[[ Records open ]]
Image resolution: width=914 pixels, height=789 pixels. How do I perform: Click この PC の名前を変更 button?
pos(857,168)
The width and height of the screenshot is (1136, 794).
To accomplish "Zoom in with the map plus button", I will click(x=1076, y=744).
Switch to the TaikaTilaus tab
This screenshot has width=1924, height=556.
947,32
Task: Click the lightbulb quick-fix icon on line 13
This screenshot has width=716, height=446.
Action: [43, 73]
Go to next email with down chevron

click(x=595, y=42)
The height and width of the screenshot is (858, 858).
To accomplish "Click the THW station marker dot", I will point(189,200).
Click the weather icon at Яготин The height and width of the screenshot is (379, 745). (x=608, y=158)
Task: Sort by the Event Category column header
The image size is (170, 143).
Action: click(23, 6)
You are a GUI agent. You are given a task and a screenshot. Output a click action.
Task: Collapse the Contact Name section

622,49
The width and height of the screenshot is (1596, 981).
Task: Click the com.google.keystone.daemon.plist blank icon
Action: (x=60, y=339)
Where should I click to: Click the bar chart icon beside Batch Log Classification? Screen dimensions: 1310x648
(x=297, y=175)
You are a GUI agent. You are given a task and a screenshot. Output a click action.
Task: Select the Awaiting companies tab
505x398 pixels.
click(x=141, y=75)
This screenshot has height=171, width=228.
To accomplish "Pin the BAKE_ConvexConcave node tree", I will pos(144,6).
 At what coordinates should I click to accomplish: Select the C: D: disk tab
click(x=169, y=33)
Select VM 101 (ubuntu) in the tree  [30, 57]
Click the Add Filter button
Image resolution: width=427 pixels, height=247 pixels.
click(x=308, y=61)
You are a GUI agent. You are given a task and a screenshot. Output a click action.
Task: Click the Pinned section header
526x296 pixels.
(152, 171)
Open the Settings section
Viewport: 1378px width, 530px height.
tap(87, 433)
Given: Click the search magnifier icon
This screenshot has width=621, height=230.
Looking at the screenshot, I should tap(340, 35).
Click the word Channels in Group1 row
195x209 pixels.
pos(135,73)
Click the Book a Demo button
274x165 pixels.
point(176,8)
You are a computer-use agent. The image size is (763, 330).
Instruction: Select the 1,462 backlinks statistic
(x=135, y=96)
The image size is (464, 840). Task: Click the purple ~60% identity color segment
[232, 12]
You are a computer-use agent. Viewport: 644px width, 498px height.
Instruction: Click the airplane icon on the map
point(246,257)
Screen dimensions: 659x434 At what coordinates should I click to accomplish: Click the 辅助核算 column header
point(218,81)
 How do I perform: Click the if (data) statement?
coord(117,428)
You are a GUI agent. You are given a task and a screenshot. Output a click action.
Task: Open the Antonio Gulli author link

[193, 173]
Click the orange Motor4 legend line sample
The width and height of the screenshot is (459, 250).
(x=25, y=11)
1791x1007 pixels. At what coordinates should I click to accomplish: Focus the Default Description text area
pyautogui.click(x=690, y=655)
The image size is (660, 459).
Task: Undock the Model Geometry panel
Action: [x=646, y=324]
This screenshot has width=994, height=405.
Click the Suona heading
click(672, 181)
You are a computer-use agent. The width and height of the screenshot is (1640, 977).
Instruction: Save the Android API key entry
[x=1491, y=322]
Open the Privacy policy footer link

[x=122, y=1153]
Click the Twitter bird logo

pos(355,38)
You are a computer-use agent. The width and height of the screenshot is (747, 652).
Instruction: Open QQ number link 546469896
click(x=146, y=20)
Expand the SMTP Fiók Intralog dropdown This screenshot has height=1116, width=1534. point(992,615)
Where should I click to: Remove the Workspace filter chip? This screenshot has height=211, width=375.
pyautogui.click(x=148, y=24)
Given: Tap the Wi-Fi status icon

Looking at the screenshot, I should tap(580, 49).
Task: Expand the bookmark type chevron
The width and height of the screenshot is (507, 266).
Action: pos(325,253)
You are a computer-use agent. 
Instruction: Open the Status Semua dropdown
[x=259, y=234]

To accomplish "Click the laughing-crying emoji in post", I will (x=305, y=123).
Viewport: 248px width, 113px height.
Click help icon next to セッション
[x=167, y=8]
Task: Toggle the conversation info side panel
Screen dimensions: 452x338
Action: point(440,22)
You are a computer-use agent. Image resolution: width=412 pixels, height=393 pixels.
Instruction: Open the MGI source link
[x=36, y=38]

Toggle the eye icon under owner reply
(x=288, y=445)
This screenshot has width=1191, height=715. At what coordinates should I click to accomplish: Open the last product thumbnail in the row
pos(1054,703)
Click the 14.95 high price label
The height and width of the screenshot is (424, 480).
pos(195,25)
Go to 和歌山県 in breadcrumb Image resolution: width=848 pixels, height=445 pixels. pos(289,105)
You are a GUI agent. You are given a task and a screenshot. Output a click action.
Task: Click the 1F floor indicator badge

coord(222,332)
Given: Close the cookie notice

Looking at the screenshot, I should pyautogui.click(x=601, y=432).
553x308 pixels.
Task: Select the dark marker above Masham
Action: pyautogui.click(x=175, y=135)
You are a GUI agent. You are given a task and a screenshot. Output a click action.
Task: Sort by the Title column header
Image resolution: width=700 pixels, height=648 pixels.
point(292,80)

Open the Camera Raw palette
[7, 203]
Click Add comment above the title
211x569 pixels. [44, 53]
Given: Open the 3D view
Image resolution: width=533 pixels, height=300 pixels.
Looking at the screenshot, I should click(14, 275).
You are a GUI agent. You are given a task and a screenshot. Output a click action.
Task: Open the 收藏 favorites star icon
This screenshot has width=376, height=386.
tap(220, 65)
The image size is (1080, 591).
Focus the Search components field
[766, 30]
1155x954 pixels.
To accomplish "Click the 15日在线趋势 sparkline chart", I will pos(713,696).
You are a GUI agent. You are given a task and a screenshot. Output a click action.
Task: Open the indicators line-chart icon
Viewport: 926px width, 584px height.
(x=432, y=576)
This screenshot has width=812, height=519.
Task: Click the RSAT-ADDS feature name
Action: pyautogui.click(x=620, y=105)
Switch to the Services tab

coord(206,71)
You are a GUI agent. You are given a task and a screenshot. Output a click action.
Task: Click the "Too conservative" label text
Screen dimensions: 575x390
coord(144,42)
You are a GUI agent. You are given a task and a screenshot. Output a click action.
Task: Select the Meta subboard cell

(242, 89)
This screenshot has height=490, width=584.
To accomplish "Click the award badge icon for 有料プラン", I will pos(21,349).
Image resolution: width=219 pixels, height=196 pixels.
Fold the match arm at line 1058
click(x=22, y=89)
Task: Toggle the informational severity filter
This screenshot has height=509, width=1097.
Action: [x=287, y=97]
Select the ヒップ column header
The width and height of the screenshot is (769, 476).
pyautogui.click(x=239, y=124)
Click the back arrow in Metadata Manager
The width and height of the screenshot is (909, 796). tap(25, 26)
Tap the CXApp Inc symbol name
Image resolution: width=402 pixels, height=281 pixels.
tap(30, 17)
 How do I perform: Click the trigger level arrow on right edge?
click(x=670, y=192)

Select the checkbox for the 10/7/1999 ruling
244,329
[[ Records closed ]]
Exercise prompt |
From the listing, reproduce every line where the word "computer" is present.

Solution |
You are a computer-use agent. The image size is (763, 330).
You are a computer-use agent. Viewport: 644px width, 498px height.
You are a computer-use agent. The width and height of the screenshot is (1640, 977).
You are a computer-use agent. The width and height of the screenshot is (747, 652).
You are a computer-use agent. 
You are a computer-use agent. Image resolution: width=412 pixels, height=393 pixels.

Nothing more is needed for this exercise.